------ Material provided
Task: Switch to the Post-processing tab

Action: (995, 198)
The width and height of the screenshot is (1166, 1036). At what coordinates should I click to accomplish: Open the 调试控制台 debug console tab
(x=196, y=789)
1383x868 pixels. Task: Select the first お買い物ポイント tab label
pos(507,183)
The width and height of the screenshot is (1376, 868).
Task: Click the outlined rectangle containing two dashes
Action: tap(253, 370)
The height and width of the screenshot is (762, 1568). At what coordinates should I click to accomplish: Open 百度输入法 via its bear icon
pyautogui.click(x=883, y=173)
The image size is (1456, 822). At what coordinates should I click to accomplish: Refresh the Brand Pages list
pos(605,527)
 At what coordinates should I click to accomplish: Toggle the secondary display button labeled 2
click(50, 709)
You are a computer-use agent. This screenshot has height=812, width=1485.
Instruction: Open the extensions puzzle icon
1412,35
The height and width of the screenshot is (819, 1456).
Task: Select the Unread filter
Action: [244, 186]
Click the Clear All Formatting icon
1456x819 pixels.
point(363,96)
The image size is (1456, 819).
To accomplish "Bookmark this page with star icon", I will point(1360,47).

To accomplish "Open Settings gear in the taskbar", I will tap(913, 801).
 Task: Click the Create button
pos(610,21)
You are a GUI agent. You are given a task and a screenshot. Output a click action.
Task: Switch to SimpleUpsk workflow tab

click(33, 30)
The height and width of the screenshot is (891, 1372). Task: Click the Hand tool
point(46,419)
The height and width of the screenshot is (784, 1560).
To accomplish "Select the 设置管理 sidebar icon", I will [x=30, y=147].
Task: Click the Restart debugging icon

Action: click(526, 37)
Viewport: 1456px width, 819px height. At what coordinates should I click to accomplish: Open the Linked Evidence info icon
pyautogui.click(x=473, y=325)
------------
▸ **What you should do**: Go line by line through the data and copy any that contain "will".

▸ **Solution to this problem**:
To accomplish "Bookmark this page with star icon", I will point(1360,47).
To accomplish "Open Settings gear in the taskbar", I will tap(913, 801).
To accomplish "Select the 设置管理 sidebar icon", I will [x=30, y=147].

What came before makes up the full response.